We measured the circulating soluble Fas and FasL levels in 21 patients with small cell lung cancer (SCLC), and 12 healthy matched controls, in order to examine whether such ligands could provide any important information and/or reveal any new clinical features of SCLC.

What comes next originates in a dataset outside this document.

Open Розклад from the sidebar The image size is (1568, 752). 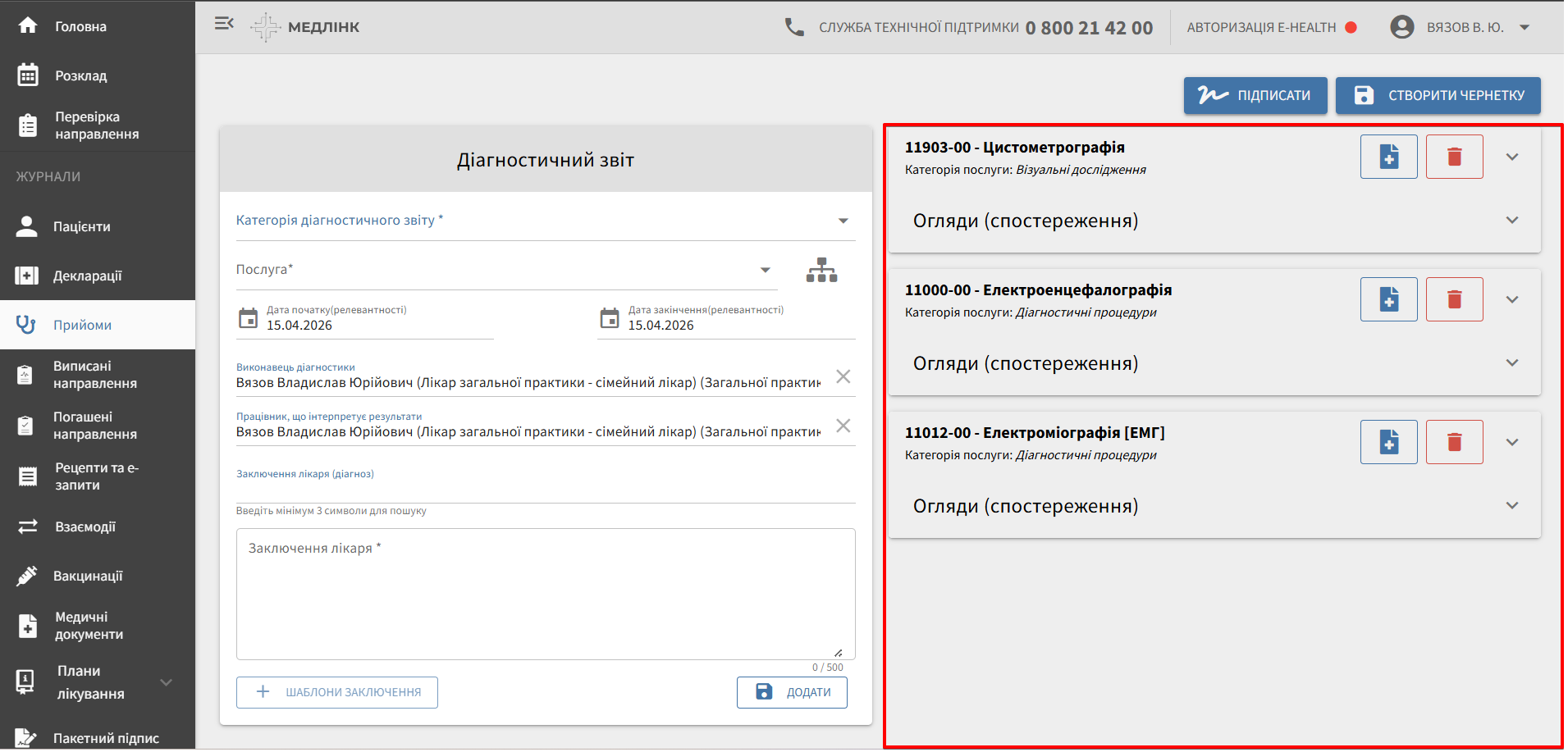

In the CR patients, the neuronal specific enolase (NSE), soluble Fas and soluble FasL concentrations were 21.26+/-3.65 ng/ml, 3.58+/-0.19 ng/ml and 0.50+/-0.15 ng/ml, while in the partial response (PR)/no change (NC)/progressive disease (PD) group of patients they were 33.96+/-7.86 ng/ml, 5.29+/-0.29 ng/ml and 0.59+/-0.07 ng/ml, respectively. The NSE, soluble Fas and soluble FasL concentrations were all elevated in the PR/NC/PD patients, however, significant differences were only seen in Fas concentration between CR and PR/NC/PD patients and CR patients and the controls (p<0.001).
Serum soluble Fas and FasL play important roles in the proliferation and metastasis of SCLC, as well as in the cytotoxic reaction and apoptosis induced by anticancer drugs in SCLC. Further study of the mechanisms and participation of circulating soluble Fas and FasL is necessary to develop treatment strategies for SCLC.
Fas/Fas配体(FasL)系统是细胞凋亡的主要调节因子。化疗药物已被证明可诱导肺癌细胞表面Fas表达及癌细胞凋亡。然而,该机制被认为与肺癌细胞上表达的Fas无关。据报道,肺癌患者外周血中可溶性Fas和FasL浓度升高,但循环可溶性Fas和FasL在该疾病中的作用尚未阐明。
我们检测了21例小细胞肺癌(SCLC)患者和12例健康对照者的循环可溶性Fas和FasL水平,以研究这些配体是否能提供任何重要信息和/或揭示SCLC的任何新临床特征。
完全缓解(CR)患者的神经元特异性烯醇化酶(NSE)、可溶性Fas和可溶性FasL浓度分别为21.26±3.65 ng/ml、3.58±0.19 ng/ml和0.50±0.15 ng/ml,而部分缓解(PR)/无变化(NC)/疾病进展(PD)组患者的相应浓度分别为33.96±7.86 ng/ml、5.29±0.29 ng/ml和0.59±0.07 ng/ml。PR/NC/PD患者的NSE、可溶性Fas和可溶性FasL浓度均升高,然而,仅CR患者与PR/NC/PD患者之间以及CR患者与对照组之间的Fas浓度存在显著差异(p<0.001)。
血清可溶性Fas和FasL在SCLC的增殖和转移以及SCLC中抗癌药物诱导的细胞毒性反应和凋亡中起重要作用。进一步研究循环可溶性Fas和FasL的机制及参与情况对于制定SCLC的治疗策略是必要的。